First off, the "dual threading" model is event-driven. This means that once a "box" (= Lua state + controller/worker thread pair + message queue) is created, its controller thread waits for a message to arrive in the box queue.

An incoming message acts as an event and triggers the controller thread to call a  (named) Lua handler. That handler can basically do what it pleases. It can inspect the message data and process it itself, or it can decide to pass it on to the worker thread.

If a controller decides to transfer handling to the worker thread, it calls the "worker" function to make its request. This worker (start) function accepts a function and optional parameters, so the controller doesn't need to pass incoming messages on literally, but can do some preprocessing and "control" what the worker does when.

Now, if the worker thread is idling it'll pick the request up immediately (i.e. right after the controller is done). Otherwise the request gets queued (in the workers' queue). At the moment we're simply using a worker queue size of 1. This "one buffered request" approach means we can guarantee a nice worker flow: if the worker is active, it can still accept one request and will handle it immediately after it has completed its current run.

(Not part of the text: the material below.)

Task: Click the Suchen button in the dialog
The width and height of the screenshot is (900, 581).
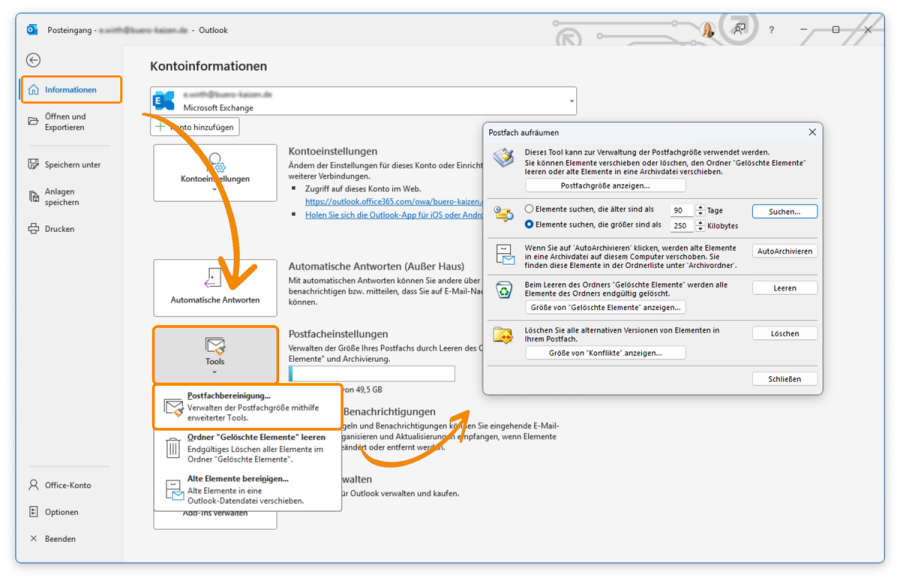Action: (785, 210)
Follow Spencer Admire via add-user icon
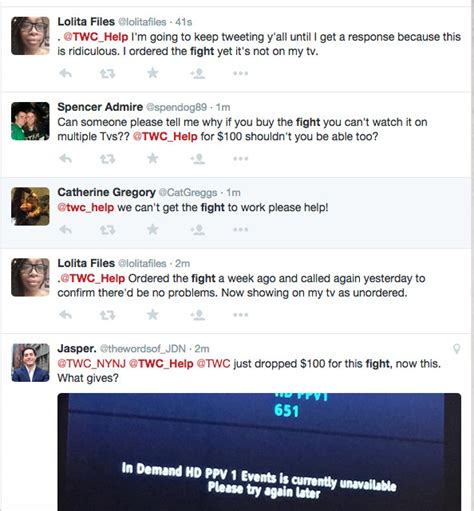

If starting the worker fails (i.e. the worker is active and the control request cannot be buffered) the controller will have to try again later. To enable this scenario, the controller will need to know how the worker is doing. Specifically, it has to be signalled once the worker has finished.

Therefore we implemented a second handler (next to the basic incoming box messages one) for internal "box" events. This handler will receive a "ready" signal every time the worker has finished handling 1 request. That way the controller always has optimal control over what the worker does.

Okay, so that's the basic event model out of the way. On to a couple of threading details...

Of course, the controller and worker threads can never access the Lua state simultaneously. To avoid conflicts, access to the state gets orchestrated using the familiar mutex/event tactic. Both threads will try to obtain the lock and only continue on success.

But the threads of the box pair behave differently once they have gained access. While the controller thread runs unyieldingly, the worker thread sets the linehook before starting its run. In the linehook it'll check a simple flag to see if the controller needs access. And, if true, will release the lock and wait for a signal to continue.

This creates the nice high/low-priority approach of the controller/worker thread pair, I mentioned earlier. The controller always runs uninterrupted [with its stack on top of the worker stack] and at full speed. While the worker will yield on request (i.e. when the controller wants access) by running at a lower speed [under the line hook]. Note also that there's no mutex-locking/unlocking per Lua API call!

Well, there you have it (or at least, part of it). I hope this gives an idea of what's possible and how. If any of the above sounds complicated, I'm not explaining it right. Because, really, it's not [though I admit it took me a few days before I got the details just right... ;-)].

I would also like to stress that all this is made possible simply because Lua is re-entrant. Without the re-entrancy, the controller thread would never be able to take over the state from the worker thread.

Also, remember that this "dual threading" model can be "extended" to any number of "boxes": separate states all have their own controller/worker thread pair and message queue. Using a simple "sendbox" primitive these boxes can run parallel, communicate asynchronously, and thus interact quite easily.

To implement a useful dialog between parts, all that is needed is a basic protocol. And because of Lua's dynamic nature, implementing (or, maybe more importantly, evolving) such a protocol is something that's incredibly easy to do. The "extended dual threading" model takes care of the rest.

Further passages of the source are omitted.